駆けつけた店員が仲裁に入り、事情を訊いているが両者とも譲り合わず、ますますエスカレートするばかりで収まりそうになかった。
声高の屈強そうな方が、やくざ言葉を連発して自分のものにしたがっていたが、もう一方のおとなしそうな青年も全く引きさがろうとしなかった。店員がほとほと困り果てていた。
見るに見かねた夏原は、二人の間に割って入った。見ると夏原が持っている二枚のうち、同じ国内盤のものを取り合っているのが判った。
「これと同じものをどちらかの方にボクが譲りますから、それでどうですか」
少しの間があって、青年の方が夏原に言った。
「じゃ、お願いします」
それを聞いた屈強そうな方がざまあみろという表情を浮かべ、レコードをひったくってレジに向かった。店員が夏原に頭を下げた。
「そんなわけで、今日その青年がうちに来る事になってるんだ」
「よくある話ね」
夏原から昨日の話を聞いていたスミちゃんは、コーヒーをひと口飲んで言った。
「それが原因で殴り合いになる事もあるんだよ。冗談じゃなくて」
「レコードの恨みは、ミゾが深いってわけね」
「何だいそれ、レコードのミゾにひっかけたシャレかい」
スミちゃんは黙って笑った。
「もうそろそろ来る頃だから、バド・シャンク出しておいたんだ」
夏原がカウンターの隅に立てかけたレコードを見て、スミちゃんが言った。
「二人ともよほど欲しかったのね、これ。でも少し時間が経つと、なんであんな取り合いをしたのかと思ったりもするのよね」
「まあそういうこともあるけど、それは手に入れたから言える事なんじゃない」
その時、ドアが開いて昨日の青年が現われた。店内をひと渡り見回して、夏原に軽く頭を下げた。
「どうぞこちらに」
夏原の言葉に従いカウンターに座った。
「ぼく北見といいます。

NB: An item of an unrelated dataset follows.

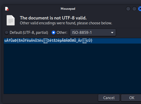Viewport: 141px width, 104px height.
Task: Click the leftmost dark round window button
Action: [x=128, y=9]
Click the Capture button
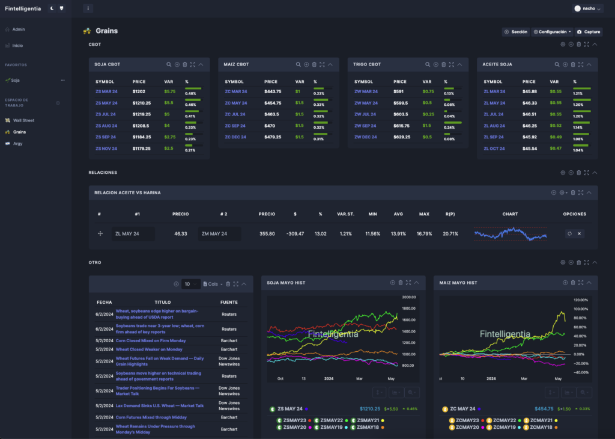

昨日は恥ずかしかったです。仲に入ってもらってよかったです。あの時、心の中は恐怖心でいっぱいだったんです。本当の事を言います。あの男の方が先だったんです。でも、いきなりあんな言い方するもんだから、ぼくもついカッとなっちゃって。欲しくて、やっと見つけたと思った時だったもんですから」
青年は一気に心のうちを吐露してほっとしたのか、すぐに表情が和らいだ。
「あっ、ボクにもコーヒーください」
「はいこれ、ボクが予備に買っておいたものだから新品同様ですよ。手に取って見てください。その後でかけてみますから」
夏原は青年にレコードを渡した。
「ほんと新品みたいですね。ぼくこれのA面2曲目の『カサ・デ・ルズ』が好きなんです。ぜひ、ここで聴いてみたいです」
今までかかっていたのが丁度終わったので、夏原は再びレコードを受け取ってA面を回した。
1曲目の軽快な『シャンクス・プランクス』がかかり、次にお目当ての『カサ・デ・ルズ』に移ると、青年はさらに身体をスイングさせた。
「ドラムの、このドライブ感が何ともいえないですよ」
身体を揺すり続ける青年を見ていた夏原とスミちゃんは、思わず顔を見合わせて笑った。